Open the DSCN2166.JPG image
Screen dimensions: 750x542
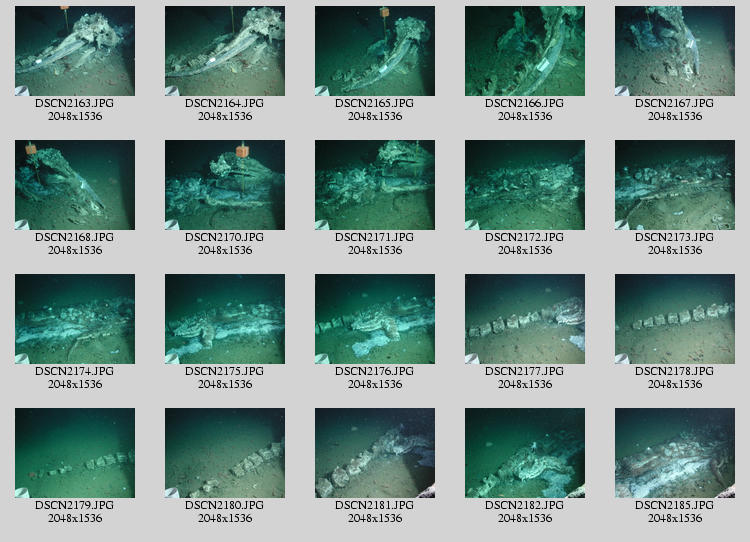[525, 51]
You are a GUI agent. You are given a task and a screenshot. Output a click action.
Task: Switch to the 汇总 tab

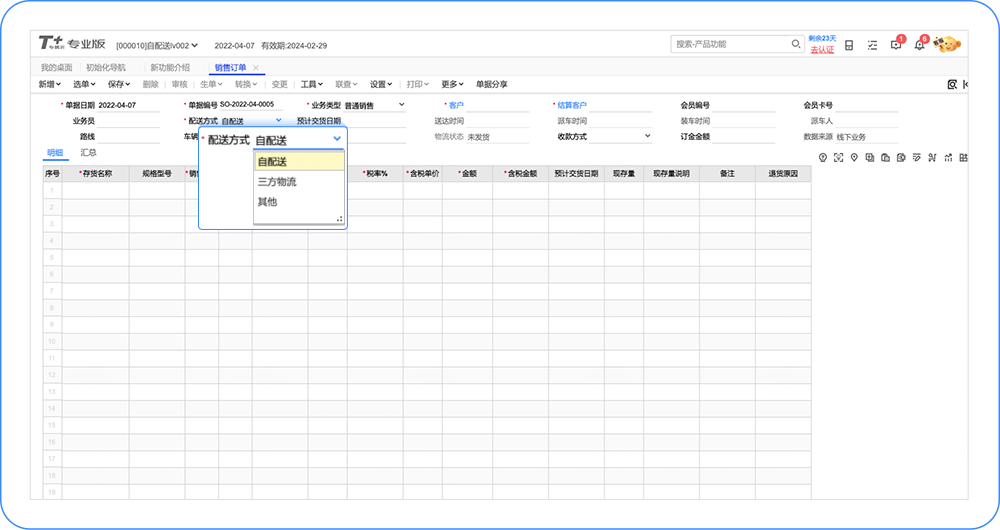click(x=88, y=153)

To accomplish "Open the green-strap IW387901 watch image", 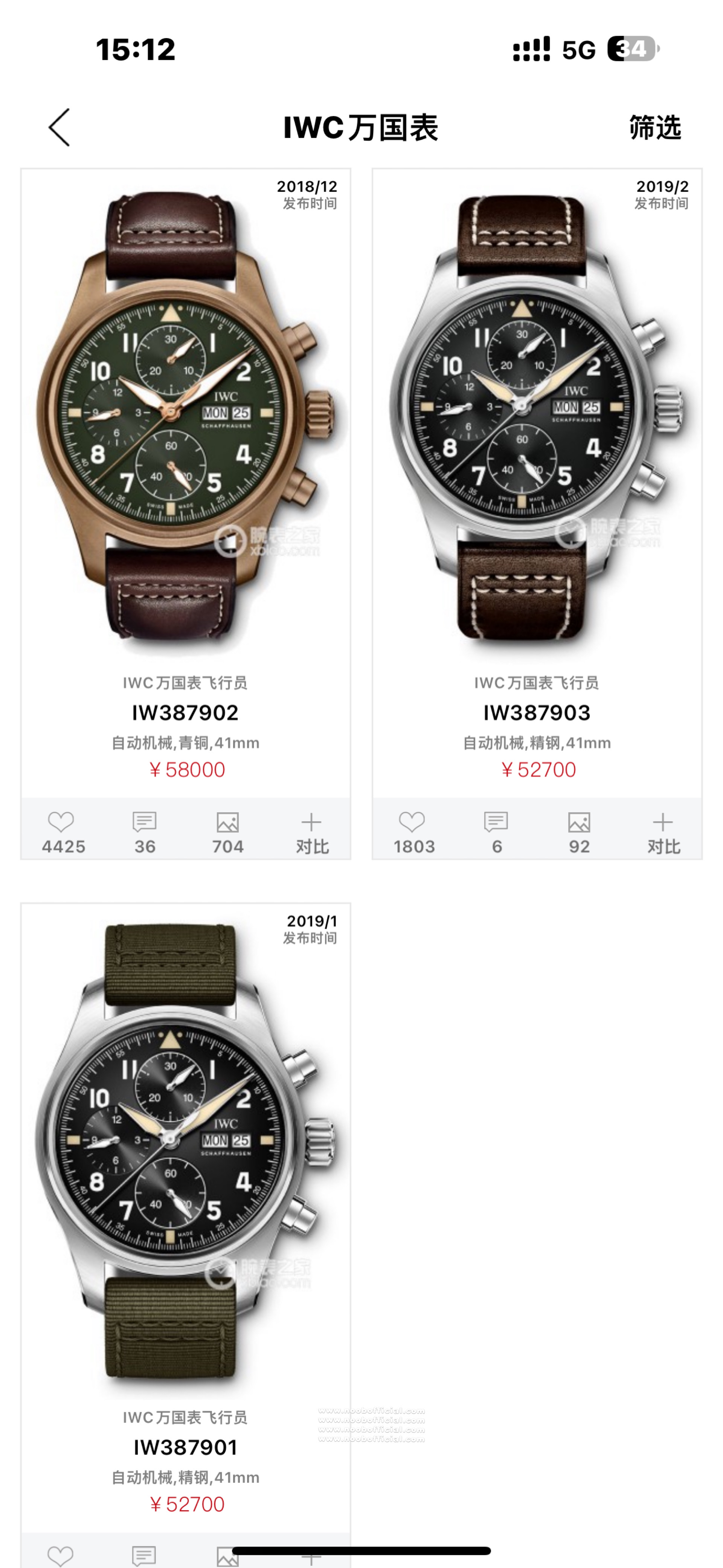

━━━━━━━━━━━━━━━━━━━━━━━━━━━━━━

**Exercise prompt**: Reproduce the lines from the one with "You are a GUI" through the end of the data, keeping both end lines, adding nothing, and dropping any pictures.

**Response to this task**:
You are a GUI agent. You are given a task and a screenshot. Output a click action.
Task: Switch to the 汇总 tab

click(x=88, y=153)

To accomplish "Open the green-strap IW387901 watch image", 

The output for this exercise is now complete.